= Problem set =
1. Please rewrite the reply on unknown NMIs, starting at "It seems that" and ending at "error reporting. :)", so that "Windows" becomes "Solaris".
2. Pick up the reply on unknown NMIs after its final sentence and keep writing it.

= Supplied text =
* START *

Re: [PATCH -v3 5/6] x86, NMI, treat unknown NMI as hardware error

public inbox for linux-kernel@vger.kernel.org
 help / color / mirror / Atom feed

From: Huang Ying <ying.huang@intel.com>
To: Don Zickus <dzickus@redhat.com>
Cc: Ingo Molnar <mingo@elte.hu>, "H. Peter Anvin" <hpa@zytor.com>,
	"linux-kernel@vger.kernel.org" <linux-kernel@vger.kernel.org>,
	Andi Kleen <andi@firstfloor.org>,
	Robert Richter <robert.richter@amd.com>,
	"peterz@infradead.org" <peterz@infradead.org>
Subject: Re: [PATCH -v3 5/6] x86, NMI, treat unknown NMI as hardware error
Date: Thu, 21 Oct 2010 13:17:31 +0800	[thread overview]
Message-ID: <1287638251.19320.190.camel@yhuang-dev> (raw)
In-Reply-To: <20101021023135.GA12086@redhat.com>

On Thu, 2010-10-21 at 10:31 +0800, Don Zickus wrote:
> On Thu, Oct 21, 2010 at 09:14:03AM +0800, Huang Ying wrote:
> > > > DIE_NMI_IPI case. I think the code added is for general unknown NMI
> > > > processing instead of a device driver. What we do is not to add special
> > > > processing for some devices, but treat unknown NMI as hardware error
> > > > notification in general and use a white list to deal with broken
> > > > hardware and stone age machine. Do you agree?
> > > > 
> > > > If so, it should not be turned into a notifier block unless you want to
> > > > turn all general unknown NMI processing code into a notifier block.
> > > 
> > > Well, yes I actually do, mainly to keep the code simpler.  But also, after
> > > having a conversation with someone yesterday, realized that unknown NMIs
> > > are dealt with on a platform level and not a chipset level.
> > 
> > But there is some general rules for unknown NMI. We think unknown NMI is
> > hardware error notification on all systems except systems with broken
> > hardware or software bugs, stone age machines. Do you agree with that?
> 
> Nope.  In my experiences, most of our customers are still running
> pre-Nehalem boxes, therefore most unknown NMIs are from broken hardware or
> bad firmware (at least in the bugzillas I deal with).

It seems that we have different point of view for reason of unknown NMI.
Should broken hardware be seen as hardware error?

As far as I know, Windows treat unknown NMI as hardware errors. Although
we are programming for Linux not Windows. Many hardware are built for
Windows.

> I would be excited if I was getting some sort of hardware error
> notification, because then I would know where the NMI might be coming
> from.  Instead, I have customers pull out cards out of their machine or
> instrument their kernel to see which device is causing the problem.  Slow
> and painful.

Hope new machine will have better hardware error reporting. :)

> > > The reason I say that is some companies, like HP, have a special driver
> > > hpwdt that they want to run in the case of an unknown NMI.  They don't
> > > care about HEST or the other stuff, they want their BIOS call to take care
> > > of it.  So now that hack has to be put into notifier somewhere.

* END *

= Data section =
* START *

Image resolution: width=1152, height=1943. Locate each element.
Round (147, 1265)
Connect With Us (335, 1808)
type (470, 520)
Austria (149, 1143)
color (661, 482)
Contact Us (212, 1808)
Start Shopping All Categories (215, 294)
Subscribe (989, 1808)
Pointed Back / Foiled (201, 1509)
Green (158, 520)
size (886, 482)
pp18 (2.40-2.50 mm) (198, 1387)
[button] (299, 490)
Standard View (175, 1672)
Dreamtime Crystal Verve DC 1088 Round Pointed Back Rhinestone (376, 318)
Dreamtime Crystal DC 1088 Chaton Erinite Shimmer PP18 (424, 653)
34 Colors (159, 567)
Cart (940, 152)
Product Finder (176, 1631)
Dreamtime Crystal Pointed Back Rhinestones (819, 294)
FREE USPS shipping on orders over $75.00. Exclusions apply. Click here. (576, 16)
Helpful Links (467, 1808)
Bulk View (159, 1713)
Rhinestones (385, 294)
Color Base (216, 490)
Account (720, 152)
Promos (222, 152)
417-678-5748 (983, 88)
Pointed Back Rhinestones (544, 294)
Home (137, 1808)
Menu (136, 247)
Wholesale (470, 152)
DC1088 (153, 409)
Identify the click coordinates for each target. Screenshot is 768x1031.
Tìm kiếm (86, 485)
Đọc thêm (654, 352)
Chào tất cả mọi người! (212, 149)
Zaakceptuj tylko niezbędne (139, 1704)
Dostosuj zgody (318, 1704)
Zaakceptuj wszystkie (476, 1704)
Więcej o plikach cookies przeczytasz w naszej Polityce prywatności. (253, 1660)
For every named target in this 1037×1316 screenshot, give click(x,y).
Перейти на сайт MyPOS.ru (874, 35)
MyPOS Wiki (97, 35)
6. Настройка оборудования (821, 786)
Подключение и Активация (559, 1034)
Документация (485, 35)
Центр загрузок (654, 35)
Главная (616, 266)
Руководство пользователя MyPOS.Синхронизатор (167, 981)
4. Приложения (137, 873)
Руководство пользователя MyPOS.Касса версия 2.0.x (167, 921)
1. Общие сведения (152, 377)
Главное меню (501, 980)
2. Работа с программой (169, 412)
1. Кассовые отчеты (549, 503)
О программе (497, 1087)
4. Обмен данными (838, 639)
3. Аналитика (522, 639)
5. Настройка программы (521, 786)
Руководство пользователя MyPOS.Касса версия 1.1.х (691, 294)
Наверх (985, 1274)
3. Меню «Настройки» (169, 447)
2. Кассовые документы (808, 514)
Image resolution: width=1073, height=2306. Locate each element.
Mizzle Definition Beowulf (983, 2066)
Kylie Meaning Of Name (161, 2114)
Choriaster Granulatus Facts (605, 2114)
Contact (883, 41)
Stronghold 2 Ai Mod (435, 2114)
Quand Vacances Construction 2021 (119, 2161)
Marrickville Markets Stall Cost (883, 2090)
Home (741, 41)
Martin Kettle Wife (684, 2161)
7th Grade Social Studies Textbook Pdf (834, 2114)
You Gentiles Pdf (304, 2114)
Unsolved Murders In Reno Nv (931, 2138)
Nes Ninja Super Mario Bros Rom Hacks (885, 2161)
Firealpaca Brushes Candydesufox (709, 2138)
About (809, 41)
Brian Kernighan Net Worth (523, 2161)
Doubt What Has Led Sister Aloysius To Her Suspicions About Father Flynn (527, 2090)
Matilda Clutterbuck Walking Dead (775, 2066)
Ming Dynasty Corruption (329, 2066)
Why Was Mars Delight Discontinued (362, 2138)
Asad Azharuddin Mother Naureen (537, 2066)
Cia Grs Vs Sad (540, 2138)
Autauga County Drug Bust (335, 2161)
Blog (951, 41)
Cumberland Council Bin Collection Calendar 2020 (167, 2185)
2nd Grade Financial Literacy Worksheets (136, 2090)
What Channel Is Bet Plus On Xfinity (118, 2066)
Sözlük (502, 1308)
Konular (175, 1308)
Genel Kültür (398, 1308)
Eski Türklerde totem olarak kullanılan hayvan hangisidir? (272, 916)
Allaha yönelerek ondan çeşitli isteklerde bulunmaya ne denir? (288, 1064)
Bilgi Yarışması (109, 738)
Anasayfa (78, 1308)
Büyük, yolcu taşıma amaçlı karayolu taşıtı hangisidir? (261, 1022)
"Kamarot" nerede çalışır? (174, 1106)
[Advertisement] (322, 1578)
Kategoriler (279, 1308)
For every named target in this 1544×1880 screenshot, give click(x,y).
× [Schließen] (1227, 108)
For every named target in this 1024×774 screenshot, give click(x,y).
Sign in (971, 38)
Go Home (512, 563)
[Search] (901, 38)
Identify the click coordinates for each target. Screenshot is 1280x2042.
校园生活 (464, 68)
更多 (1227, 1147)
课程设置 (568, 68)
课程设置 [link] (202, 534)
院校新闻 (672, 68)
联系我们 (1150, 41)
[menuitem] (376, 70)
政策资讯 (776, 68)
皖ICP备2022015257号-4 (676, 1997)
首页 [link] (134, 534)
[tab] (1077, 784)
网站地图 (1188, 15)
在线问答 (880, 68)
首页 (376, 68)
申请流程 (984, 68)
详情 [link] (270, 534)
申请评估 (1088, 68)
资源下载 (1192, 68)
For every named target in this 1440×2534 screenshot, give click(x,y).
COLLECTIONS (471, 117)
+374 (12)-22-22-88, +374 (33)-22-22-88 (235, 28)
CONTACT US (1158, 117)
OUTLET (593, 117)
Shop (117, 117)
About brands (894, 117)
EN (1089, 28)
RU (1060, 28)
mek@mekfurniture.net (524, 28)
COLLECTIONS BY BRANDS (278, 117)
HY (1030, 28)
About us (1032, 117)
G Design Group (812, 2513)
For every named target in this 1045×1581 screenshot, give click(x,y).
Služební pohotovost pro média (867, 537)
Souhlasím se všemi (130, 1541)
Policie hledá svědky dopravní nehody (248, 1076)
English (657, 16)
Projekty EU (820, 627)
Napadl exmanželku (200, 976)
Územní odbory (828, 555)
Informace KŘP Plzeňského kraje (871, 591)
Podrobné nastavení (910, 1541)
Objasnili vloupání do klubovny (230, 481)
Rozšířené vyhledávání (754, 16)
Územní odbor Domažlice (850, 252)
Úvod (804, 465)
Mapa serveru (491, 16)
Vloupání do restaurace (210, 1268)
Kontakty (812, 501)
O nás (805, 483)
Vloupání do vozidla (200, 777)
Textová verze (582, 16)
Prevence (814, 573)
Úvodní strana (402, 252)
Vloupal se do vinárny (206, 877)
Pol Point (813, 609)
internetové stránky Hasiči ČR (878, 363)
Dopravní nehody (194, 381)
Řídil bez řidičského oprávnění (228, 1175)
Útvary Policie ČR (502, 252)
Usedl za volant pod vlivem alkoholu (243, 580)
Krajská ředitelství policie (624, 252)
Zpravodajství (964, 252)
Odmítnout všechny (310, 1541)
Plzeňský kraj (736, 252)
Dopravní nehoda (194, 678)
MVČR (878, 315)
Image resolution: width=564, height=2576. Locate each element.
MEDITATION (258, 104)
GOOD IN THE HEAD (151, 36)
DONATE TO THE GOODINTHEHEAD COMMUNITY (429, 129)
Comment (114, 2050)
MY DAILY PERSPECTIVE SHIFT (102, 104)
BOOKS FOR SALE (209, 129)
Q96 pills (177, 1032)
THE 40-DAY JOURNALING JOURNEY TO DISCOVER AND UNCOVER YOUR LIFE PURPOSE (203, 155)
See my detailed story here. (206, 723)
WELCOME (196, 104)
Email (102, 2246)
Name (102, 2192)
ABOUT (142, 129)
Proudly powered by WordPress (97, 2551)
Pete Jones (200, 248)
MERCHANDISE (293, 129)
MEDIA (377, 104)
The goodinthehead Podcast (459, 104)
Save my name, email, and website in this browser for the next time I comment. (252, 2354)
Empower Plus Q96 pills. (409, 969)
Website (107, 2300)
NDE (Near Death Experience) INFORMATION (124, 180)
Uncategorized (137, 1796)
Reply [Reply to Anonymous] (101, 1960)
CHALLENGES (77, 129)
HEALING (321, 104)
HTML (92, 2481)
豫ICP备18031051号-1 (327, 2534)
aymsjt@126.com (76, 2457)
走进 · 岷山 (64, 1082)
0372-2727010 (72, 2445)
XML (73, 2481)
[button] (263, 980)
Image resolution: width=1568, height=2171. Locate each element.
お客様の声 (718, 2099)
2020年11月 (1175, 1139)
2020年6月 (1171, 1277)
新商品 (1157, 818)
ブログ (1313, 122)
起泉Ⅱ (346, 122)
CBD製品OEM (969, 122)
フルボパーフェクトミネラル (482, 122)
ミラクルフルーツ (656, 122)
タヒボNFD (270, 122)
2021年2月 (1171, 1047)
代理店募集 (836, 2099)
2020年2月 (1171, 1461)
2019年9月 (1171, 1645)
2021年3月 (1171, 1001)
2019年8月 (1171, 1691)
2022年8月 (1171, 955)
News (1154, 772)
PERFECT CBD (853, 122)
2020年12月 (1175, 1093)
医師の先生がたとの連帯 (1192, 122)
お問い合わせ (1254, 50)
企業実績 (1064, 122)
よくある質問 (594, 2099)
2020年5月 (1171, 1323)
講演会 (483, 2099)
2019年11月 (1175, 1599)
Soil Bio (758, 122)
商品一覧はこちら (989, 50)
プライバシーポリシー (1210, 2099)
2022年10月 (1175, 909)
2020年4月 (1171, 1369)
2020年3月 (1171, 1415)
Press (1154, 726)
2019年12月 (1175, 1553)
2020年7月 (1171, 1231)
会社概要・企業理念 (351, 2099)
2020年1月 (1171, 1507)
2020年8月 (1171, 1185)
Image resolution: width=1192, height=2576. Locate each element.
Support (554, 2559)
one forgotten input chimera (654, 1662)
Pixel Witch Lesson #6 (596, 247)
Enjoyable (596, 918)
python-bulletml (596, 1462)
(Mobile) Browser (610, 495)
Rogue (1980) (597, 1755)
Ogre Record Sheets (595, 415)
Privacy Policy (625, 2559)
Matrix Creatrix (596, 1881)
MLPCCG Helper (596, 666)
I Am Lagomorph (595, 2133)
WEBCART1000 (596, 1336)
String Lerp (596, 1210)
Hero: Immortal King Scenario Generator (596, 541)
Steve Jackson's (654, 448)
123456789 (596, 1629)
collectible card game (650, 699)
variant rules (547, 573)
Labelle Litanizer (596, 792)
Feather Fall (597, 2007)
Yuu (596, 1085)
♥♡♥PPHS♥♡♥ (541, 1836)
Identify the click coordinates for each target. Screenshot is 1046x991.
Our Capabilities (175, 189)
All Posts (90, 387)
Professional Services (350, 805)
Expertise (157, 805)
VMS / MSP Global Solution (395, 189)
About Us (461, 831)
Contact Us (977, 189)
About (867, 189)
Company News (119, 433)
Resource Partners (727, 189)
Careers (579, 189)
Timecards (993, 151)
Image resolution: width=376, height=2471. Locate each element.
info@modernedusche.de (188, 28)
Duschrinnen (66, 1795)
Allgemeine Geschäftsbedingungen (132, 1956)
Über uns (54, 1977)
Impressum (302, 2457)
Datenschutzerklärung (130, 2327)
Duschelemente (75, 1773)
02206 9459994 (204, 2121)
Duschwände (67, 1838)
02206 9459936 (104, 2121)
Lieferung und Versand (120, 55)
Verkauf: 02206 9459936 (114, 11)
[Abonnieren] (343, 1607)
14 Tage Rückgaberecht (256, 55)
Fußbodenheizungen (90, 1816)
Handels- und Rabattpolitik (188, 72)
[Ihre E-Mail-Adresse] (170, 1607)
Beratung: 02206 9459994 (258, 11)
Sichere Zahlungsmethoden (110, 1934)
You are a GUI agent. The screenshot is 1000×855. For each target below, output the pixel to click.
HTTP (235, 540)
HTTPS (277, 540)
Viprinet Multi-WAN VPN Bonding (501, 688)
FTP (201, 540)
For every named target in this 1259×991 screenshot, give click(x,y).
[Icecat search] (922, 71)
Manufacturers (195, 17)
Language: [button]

* END *

= Answers per task =
1.
It seems that we have different point of view for reason of unknown NMI.
Should broken hardware be seen as hardware error?

As far as I know, Solaris treat unknown NMI as hardware errors. Although
we are programming for Linux not Solaris. Many hardware are built for
Solaris.

> I would be excited if I was getting some sort of hardware error
> notification, because then I would know where the NMI might be coming
> from.  Instead, I have customers pull out cards out of their machine or
> instrument their kernel to see which device is causing the problem.  Slow
> and painful.

Hope new machine will have better hardware error reporting. :)

2.
> > 
> > Yes. I found that during NMI handler development. It sits in a notifier
> > chain and in a driver. hpwdt uses unknown NMI for watchdog timeout
> > notification, it is a platform feature and should be implemented in a
> 
> Actually no it doesn't, the name HP watchdog is deceiving.  The intent HP
> has with that handler is any unknown NMI needs to be trapped by that
> driver so it can do an SMI call, which tries to source the NMI and save
> its result in NVRAM.  Then it jumps back to the kernel for a reboot.
> 
> I have been dealing with HP for 3 years with that driver, I have gotten
> quite familiar with the NMI part of it. :-)

It seems that I am fooled by the naming :). Originally I had thought
that if someone does not write the misc file (notify firmware) in time,
NMI will be triggered as a watchdog.

> > driver. But we want to implement a general default unknown NMI
> > processing logic, not do that for some specific platform or chipset.
> > 
> > > I can only imagine Dell trying to do something similar as a value add.
> > > 
> > > To me it just makes sense to setup all the HEST stuff as default notifier
> > > blocks and then have platform specific drivers register on top of them
> > > (using the priority scheme).  This to me gives everyone flexibility on how
> > > to handle the unknown NMIs.
> > 
> > Yes. HEST code will be in a driver and will register a notifier block to
> > do its work.
> > 
> > > Thoughts?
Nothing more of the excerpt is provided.